遺産分割において、共同相続人全員がある遺産を第三者に売却し、その売却代金から諸費用を差し引いた残額を分配したいときには、遺産分割協議において、当該遺産を相続人全員の共有とした上で、相続人全員の合意の下で各自の持分を第三者に売却し、各持分の割合で売却代金を取得することになります。
遺産を共有とした上で各持分を売却しようとする場合には、売却代金の分配方法のほか、買主や売却価額等の具体的条件が決定しているのであれば、それらの条件を条項に記載します。具体的条件が未定であっても、事後の紛争防止のためには、最低売却価額、売却期限、売却代金から控除する費用の費目等をできる限り具体的に定めておくことが望まれます。

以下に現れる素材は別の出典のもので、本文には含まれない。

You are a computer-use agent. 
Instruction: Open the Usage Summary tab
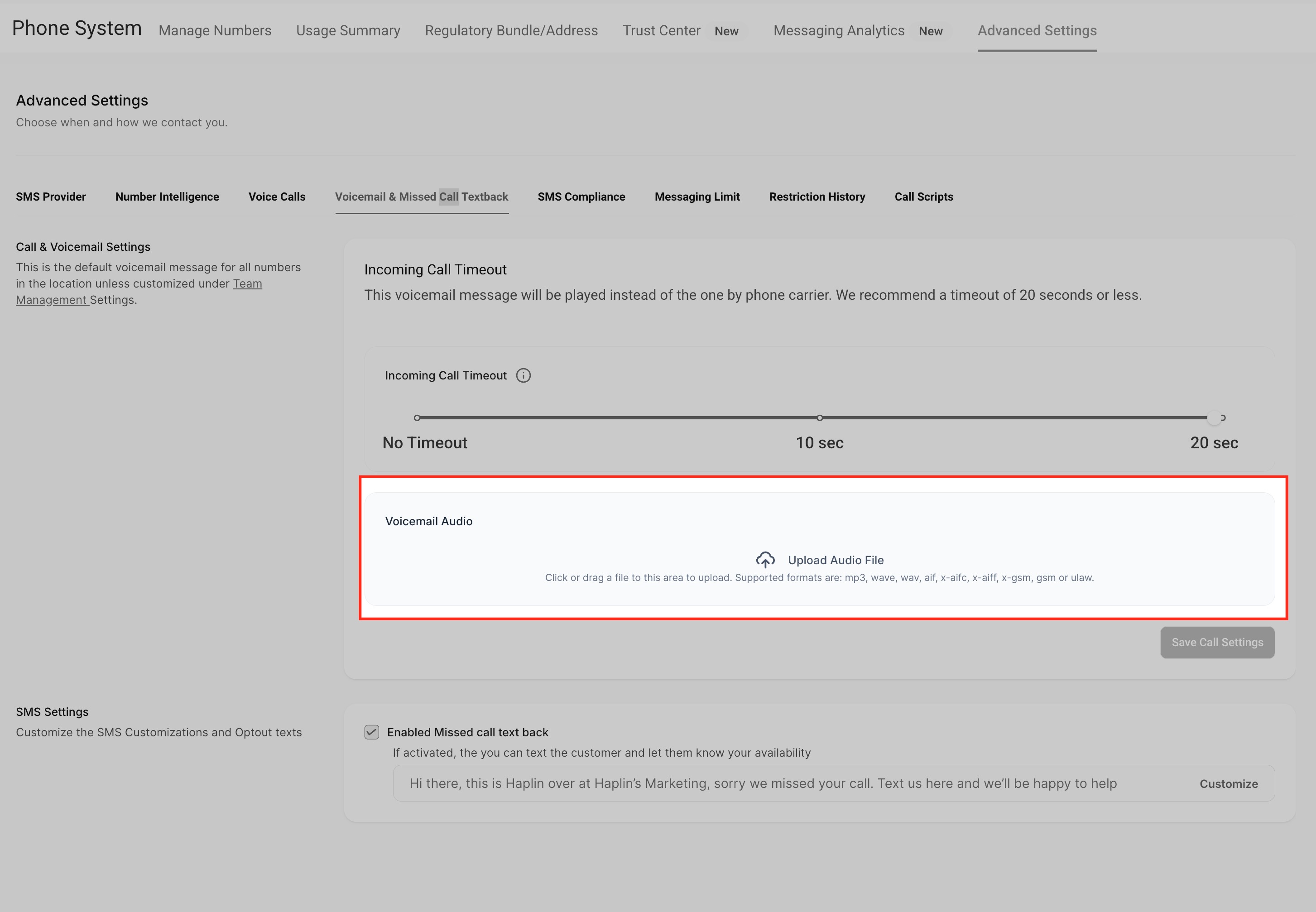347,30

また、遺産の各共有持ち分を売却して売却代金(から諸費用を差し引いた残額)を取得した場合、通常の相続税のほか、当該遺産の売却代金を取得した相続人については、譲渡所得課税も行われます。この場合の相続税及び譲渡所得については、以下の点に注意する必要があります。
・相続税について
相続税法では、相続財産の価額は、「当該財産の取得の時における時価」により評価するとされています。時価は、実務上は財産価格基本通達に定める方法により評価されています。しかし、遺産を売却した場合いは、前記通達による評価額(相続税評価額)よりも実際の売却価額の方が、相続税法上の時価により近いのではないかという見方もあります。したがって、実際の売却価額と相続税評価額に乖離がある場合、時価の決定に注意する必要があります。
・譲渡所得について
相続のあった日の翌日から相続税の申告書の提出期限の翌日以後3年以内に遺産を譲渡した場合には、納付すべき相続税額のうち一定の金額を、譲渡した資産の取得費に加算することができるという特例の適用があります。
参考判例
・共同相続人全員の合意によって遺産分割前に遺産を構成する特定不動産を第三者に売却したときは、その不動産は遺産分割の対象から逸出し、各相続人は第三者に対し持分に応じた代金債権を取得し、これを個々に請求することができる(最判昭52.9.19)。
・共同相続人全員によってほかに売却された不動産は、遺産分割の対象たる相続財産から逸出するとともに、その売却代金は、これを一括して共同相続人の一人に保管させて遺産分割の対象に含めると合意をするなどの特別の事情のない限り、相続財産には加えられず、共同相続人が各持分に応じて個々にこれを分割取得する(最判昭54.2.22)。